Earlier today I ran into a woman who I haven’t seen in a few years at work. I found her more attractive than I remember, and the “what if” scenario ran across my head of asking her out. I should say that while I’m open to the idea I’m not actively seeking a romantic relationship with somebody. But that doesn’t exclude such stray thoughts coming across from time to time. Anyway, as I started thinking about it I remembered in her personal information on her Facebook page that she’s Muslim.
Now I should emphasize before I go any further that I am well aware that the following line of questioning in the next paragraph is bullshit. My whole point is that I find it interesting that it appears at all, and what does that fact say about my own biases or that of the culture that I live in. So before I go any further I’ll provide the answer that no, I wouldn’t avoid dating a Muslim based on the following grounds.

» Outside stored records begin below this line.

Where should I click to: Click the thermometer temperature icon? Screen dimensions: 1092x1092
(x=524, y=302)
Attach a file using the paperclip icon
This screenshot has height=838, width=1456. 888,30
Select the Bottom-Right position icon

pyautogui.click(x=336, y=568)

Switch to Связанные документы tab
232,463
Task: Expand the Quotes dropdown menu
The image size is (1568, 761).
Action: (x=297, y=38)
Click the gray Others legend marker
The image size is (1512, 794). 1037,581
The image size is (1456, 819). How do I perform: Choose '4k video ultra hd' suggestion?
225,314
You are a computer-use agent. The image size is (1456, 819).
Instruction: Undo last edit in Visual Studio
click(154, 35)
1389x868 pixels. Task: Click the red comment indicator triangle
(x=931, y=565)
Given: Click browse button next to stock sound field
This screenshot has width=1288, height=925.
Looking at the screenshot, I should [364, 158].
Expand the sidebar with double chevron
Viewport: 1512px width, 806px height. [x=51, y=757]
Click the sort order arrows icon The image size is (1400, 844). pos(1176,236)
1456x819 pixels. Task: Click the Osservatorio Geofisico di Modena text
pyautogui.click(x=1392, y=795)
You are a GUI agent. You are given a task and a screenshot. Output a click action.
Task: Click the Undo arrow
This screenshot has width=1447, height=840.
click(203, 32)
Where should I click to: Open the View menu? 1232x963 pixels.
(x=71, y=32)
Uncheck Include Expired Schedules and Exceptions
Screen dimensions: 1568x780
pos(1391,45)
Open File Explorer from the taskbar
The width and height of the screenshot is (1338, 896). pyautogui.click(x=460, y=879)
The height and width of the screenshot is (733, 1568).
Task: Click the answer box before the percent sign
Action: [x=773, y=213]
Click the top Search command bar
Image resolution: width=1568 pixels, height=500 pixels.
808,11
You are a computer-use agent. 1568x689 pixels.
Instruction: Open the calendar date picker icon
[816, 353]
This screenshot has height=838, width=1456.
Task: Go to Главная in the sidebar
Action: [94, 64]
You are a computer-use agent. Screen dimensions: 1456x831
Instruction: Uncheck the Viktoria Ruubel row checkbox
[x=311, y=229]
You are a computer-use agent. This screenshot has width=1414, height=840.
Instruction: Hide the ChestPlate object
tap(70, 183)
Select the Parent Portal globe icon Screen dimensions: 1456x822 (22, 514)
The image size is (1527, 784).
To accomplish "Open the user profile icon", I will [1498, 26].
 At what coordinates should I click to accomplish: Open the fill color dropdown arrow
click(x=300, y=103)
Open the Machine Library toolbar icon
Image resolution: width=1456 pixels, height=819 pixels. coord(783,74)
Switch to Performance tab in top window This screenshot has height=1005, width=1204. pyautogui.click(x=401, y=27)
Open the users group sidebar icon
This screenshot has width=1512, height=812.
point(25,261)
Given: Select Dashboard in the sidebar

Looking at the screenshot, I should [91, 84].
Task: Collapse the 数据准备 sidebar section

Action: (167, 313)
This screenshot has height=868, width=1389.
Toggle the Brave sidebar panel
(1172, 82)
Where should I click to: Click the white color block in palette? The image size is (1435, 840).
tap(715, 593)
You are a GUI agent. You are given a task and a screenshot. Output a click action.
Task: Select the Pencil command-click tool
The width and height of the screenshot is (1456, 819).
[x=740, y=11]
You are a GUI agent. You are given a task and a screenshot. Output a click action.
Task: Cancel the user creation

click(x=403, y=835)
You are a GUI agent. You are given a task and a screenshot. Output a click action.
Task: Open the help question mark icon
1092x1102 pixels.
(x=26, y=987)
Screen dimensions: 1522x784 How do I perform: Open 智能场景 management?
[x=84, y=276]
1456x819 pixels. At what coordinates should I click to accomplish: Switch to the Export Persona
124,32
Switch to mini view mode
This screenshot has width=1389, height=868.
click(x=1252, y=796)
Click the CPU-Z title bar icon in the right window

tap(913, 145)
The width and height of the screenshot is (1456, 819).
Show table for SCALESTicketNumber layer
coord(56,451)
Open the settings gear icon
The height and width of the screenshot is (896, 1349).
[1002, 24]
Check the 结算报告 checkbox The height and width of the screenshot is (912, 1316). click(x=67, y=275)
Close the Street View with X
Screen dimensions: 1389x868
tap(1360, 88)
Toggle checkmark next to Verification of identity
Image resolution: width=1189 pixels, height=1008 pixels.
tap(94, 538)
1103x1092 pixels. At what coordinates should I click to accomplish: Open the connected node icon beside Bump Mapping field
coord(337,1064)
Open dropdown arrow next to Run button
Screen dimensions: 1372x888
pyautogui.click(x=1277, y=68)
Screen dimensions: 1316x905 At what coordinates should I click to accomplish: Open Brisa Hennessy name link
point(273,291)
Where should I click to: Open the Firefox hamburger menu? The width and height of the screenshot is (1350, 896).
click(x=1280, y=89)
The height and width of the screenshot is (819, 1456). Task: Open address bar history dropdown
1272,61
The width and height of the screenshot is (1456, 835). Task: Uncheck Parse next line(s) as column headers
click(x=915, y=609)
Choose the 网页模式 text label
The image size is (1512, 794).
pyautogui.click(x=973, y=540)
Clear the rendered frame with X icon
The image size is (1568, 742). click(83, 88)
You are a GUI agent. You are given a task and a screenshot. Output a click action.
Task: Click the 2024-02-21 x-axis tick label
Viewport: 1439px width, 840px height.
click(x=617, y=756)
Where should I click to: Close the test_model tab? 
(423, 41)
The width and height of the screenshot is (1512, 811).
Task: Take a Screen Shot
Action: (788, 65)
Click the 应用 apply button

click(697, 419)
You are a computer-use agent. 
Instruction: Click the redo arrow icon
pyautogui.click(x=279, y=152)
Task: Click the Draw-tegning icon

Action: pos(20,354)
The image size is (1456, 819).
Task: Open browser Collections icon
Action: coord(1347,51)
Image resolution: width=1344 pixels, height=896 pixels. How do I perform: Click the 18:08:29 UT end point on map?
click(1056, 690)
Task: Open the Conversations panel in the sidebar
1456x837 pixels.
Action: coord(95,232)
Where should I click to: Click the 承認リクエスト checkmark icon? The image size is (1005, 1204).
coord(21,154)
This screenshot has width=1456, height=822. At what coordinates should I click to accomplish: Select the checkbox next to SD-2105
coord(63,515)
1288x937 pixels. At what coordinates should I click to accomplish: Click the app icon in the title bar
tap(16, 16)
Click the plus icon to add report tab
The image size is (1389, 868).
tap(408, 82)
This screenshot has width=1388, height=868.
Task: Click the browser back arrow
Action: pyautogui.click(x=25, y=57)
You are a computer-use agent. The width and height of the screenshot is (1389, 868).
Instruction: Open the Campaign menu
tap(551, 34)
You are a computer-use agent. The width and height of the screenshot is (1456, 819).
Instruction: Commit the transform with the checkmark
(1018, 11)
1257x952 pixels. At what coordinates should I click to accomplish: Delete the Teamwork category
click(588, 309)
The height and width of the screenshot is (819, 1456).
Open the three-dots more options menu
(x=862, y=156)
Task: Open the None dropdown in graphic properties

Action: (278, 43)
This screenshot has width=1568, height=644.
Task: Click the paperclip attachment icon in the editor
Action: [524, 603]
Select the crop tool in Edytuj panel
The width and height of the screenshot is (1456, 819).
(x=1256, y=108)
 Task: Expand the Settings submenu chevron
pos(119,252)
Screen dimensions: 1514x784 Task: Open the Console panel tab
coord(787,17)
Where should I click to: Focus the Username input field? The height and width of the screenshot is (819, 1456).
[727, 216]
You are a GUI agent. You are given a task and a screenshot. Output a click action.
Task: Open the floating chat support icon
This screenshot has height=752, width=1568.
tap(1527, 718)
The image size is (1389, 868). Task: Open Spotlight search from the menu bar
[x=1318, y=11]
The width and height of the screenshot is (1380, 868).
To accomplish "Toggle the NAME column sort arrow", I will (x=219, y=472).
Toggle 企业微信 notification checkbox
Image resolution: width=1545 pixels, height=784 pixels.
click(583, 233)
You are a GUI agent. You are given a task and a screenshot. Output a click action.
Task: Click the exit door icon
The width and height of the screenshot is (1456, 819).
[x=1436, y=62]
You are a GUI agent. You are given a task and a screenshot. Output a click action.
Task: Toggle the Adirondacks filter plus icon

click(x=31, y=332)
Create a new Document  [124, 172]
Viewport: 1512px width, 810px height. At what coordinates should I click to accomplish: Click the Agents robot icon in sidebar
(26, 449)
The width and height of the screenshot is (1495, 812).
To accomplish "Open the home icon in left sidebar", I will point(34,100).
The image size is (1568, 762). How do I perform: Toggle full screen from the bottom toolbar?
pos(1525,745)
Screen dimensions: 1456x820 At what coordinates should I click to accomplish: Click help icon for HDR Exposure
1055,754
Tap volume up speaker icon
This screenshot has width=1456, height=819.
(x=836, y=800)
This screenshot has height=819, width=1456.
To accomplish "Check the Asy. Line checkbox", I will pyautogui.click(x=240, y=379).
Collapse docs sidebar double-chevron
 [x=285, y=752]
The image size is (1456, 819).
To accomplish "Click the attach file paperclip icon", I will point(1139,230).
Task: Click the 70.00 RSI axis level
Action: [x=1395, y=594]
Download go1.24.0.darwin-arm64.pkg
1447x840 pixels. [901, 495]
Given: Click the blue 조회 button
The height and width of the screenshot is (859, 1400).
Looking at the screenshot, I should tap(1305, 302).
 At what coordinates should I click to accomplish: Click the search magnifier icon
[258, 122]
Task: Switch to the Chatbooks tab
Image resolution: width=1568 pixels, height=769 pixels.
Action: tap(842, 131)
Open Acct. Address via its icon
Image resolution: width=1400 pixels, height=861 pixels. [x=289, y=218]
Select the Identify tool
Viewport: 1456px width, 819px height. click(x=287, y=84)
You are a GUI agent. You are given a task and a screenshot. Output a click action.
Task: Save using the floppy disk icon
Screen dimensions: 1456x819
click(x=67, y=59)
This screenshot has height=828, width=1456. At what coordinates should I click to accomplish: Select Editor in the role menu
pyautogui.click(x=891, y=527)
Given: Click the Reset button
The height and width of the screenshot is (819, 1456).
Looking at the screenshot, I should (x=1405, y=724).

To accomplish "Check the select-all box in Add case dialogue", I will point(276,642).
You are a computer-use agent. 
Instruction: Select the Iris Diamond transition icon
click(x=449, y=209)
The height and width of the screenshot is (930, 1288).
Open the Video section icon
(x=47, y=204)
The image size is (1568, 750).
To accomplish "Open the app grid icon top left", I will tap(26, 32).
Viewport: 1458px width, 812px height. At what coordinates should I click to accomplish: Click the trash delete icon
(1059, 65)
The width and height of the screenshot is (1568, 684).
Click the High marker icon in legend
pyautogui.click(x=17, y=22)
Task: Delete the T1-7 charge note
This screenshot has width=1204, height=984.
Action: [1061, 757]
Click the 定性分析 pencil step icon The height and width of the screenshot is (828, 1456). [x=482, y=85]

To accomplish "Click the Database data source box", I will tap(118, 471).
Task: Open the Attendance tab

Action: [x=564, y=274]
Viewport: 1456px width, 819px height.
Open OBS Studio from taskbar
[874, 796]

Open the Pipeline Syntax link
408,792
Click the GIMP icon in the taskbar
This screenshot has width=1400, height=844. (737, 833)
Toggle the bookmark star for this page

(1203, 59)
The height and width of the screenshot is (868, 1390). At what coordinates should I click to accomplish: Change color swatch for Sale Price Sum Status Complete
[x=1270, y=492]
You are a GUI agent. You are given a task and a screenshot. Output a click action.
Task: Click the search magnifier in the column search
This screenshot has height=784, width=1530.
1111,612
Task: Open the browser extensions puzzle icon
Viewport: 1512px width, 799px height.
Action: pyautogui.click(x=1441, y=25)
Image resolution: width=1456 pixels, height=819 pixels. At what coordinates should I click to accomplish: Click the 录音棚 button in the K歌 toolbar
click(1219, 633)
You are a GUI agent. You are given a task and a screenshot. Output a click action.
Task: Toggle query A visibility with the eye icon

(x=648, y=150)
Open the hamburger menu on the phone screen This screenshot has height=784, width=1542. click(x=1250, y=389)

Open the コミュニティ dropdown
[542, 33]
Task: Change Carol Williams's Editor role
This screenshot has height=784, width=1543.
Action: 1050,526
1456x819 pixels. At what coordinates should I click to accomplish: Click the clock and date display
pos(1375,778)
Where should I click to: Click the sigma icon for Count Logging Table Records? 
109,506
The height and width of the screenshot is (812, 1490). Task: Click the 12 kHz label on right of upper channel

Would, I, an outspoken atheist who blogs about such topics (alright, well, I used to on a more regular basis than I do now), date somebody who practices a religion that has such a bad reputation, at least in this part of the world? Never mind the issue of dating a religious person at all (which I’ll get to, hopefully more intelligently, in a moment). Never mind the point that it may not interfere with how we might get along. Wouldn’t it be a bad public relations move?
Yup, I told you it was bullshit. Mind you, while all of this went through my head she left the store already. So by the time I realized how stupid those thoughts were, I didn’t even have time to decide if I would ask her out, anyway. If I had, I would have to face what really is the more important question: would she be interested in me?
This does raise a larger issue of dating somebody who has differing religious views than my own. I know this isn’t a new issue as far as humanity is concerned, but it’s something I apparently haven’t resolved for myself. Even though I just said I’m not actively dating right now, I’m still addicted to browsing dating websites. But if I’m not planning on connecting with somebody, why am I still filtering my search strings by only looking for fellow atheists or agnostics?
It could be that I’m subconsciously still interested in meeting somebody after all. But even so, why would I still filter out that one field? The truth is that if I were to become involved with somebody I would be open to her being religious, as long as she doesn’t try to push her beliefs on me. That leads me to what really is the larger question here. It’s not “would I date her” but “would we date each other?” In other words, I’m afraid of things not working out based on that one point alone. I also filter my searches by the field “doesn’t want kids,” but that seems more valid. I’m not budging on that one.
So, should I budge on the religious issue? I know that I wouldn’t try to convince a girlfriend* to become an atheist any more than I should expect her to try to convert me to whatever she believes. Then I shouldn’t worry about it. Still, if I think what she thinks on a fundamental level is wrong, then it could be hard to not interpret anything she says as an extension of that.
I could also be reading too much into this—yes, I know, me of all people—and say that I would be more willing to date an atheist for the same reason I would be interested in a woman who rides a motorcycle, plays a musical instrument and reads voraciously. In other words, I lean towards dating a like-minded person who has similar interests. But it might make things more interesting if I ignored that idea and mixed things up a little.
Like I said, though, I’m not really looking right now… aren’t I?
*I know that “girlfriend” isn’t a fashionable term, especially if I date somebody in my age group, but I hate the term “partner.” It sounds too much like a business arrangement.